James Green, renewable energy practice leader at insurer JLT Speciality Limited, said investors require 8000 operating hours for proof of the technology, which requires significant investment. Insurers will cover accidental damage for a prototype, he said, but not an electrical fault, i.e. a problem in the technology itself. Only when the technology is commercialised will insurers cover technology problems.
Developers tend to concentrate on the big contracts, Fairley said, but he has seen examples of projects gearing up for financial close only to discover that “the basics that were put in place years ago aren’t here or are wrong.

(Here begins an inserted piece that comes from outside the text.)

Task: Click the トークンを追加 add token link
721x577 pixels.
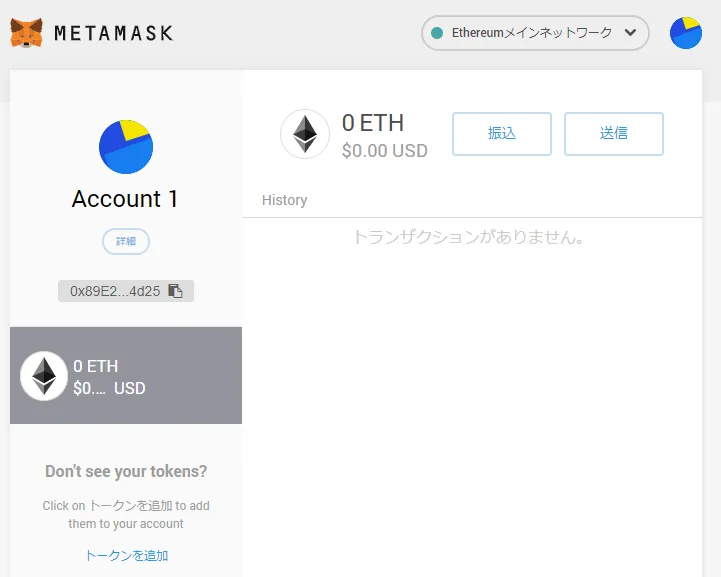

How many projects get held up because of property rights – you’d be amazed.” His advice was to “get the consents right. Make sure you have the rights to put in a grid connection. In the early stages focus on getting the technology right, then look up and see the big picture.” Some companies focus on the technology and assume everything else will fall into place, but they do this to the detriment of the project, Fairley cautioned.

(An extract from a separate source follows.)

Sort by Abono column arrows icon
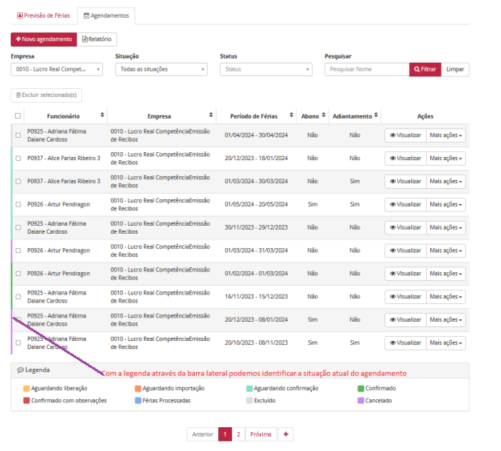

Reforms Could Help or Hinder
RenewableUK says that, depending on how it plays out, the biggest shakeup of the UK’s energy sector for decades, the Electricity Market Reform (EMR) bill which is due this summer could act as a springboard for the growth of wave and tidal energy, or it could undermine investor confidence in marine power at a crucial stage of the industry’s development. EMR is meant to help the UK power network upgrade to cope with renewable energy sources.
The most crucial factor, says RenewableUK, is the level of financial support technologies will receive. The trade body recommends that the initial strike price for the first generation of tidal arrays should be set at £280-£300 (€321-343)/MWh. For wave technology, the initial strike price should be £300-£320 (€343-366)/MWh. RenewableUK believes that this level of support will catalyse the marine energy industry, leading to economies of scale and learning through experience, which will lower the strike price for the second generation of arrays in 2018. Also, under EMR, contracts would last for 15 years, but RenewableUK argues that this must be extended to 20 years to give investors an adequate return, otherwise it says the strike price would have to be higher.

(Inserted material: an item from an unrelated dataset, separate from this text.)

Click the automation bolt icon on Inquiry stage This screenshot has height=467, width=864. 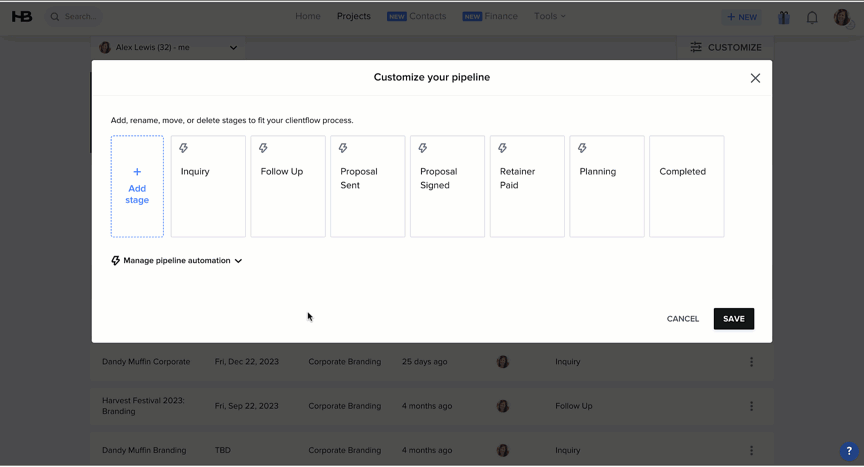(x=183, y=148)
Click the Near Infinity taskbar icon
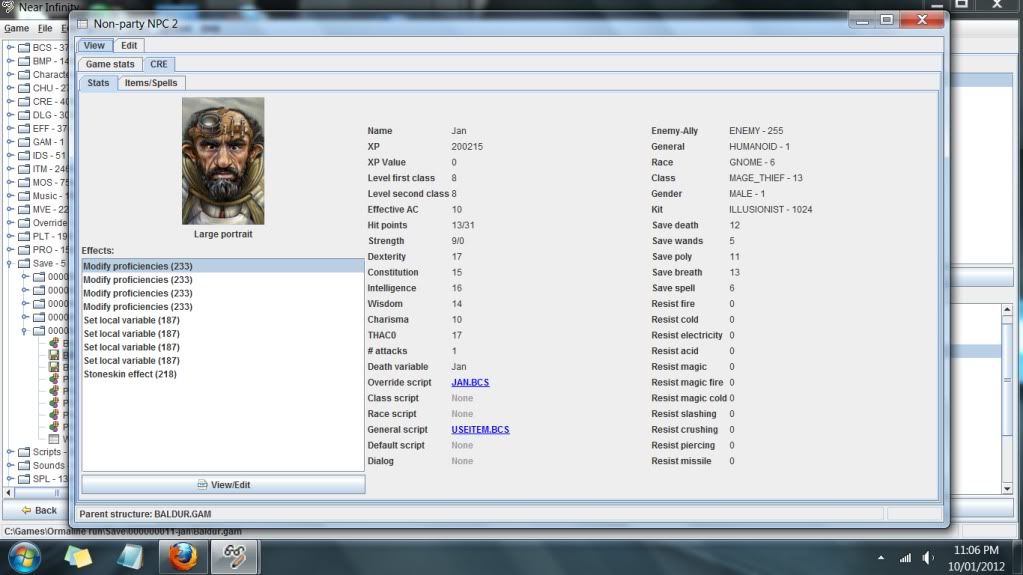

“There are significant hurdles that need to be overcome to ensure the sustained growth of the industry. Wave technology in particular will need tailored capital support in the coming years if we are to maintain pole position in this promising and strategically important sector,” the trade body said.
Slow and Steady
At Wave & Tidal 2013 the sector’s excitement was tempered by caution; “slow and steady wins the race” seemed to be the dominant viewpoint. When asked in a conference session about prospects for speeding up project delivery, Barry Carruthers, marine development engineer at ScottishPower Renewables, seemed to speak for the sector when he replied, “We’re in this for 20-30 years; we’re in it not just to do it, but to do it right. I’d rather be talking about when we can do it than talking about ‘Oops, we didn’t do it right’”.
And Michael Betschart, engineering manager at Andritz Hydro Hammerfest, questioned whether speeding up project delivery is actually desirable. “We’re closer than we’ve ever been to commercial projects,” he said, “but you don’t want to push your supply chain. The delivery date isn’t the most important aspect.”
Investors are Taking Note
In more good news for the sector’s imminent boom, the Crown Estate recently granted an operating licence to the Solent Ocean Energy Centre (SOEC), a tidal energy testing facility to be built off the southernmost tip of the Isle of Wight.
The Centre will feature 20 berths for use by every kind of tidal technology, said local councilor David Pugh, and will be grid-connected. It is planned to feature a generic anchor that can anchor any device.
When asked whether the island had decided to invest now because of tidal energy’s current momentum toward commercialisation, Pugh answered simply, “Yes”.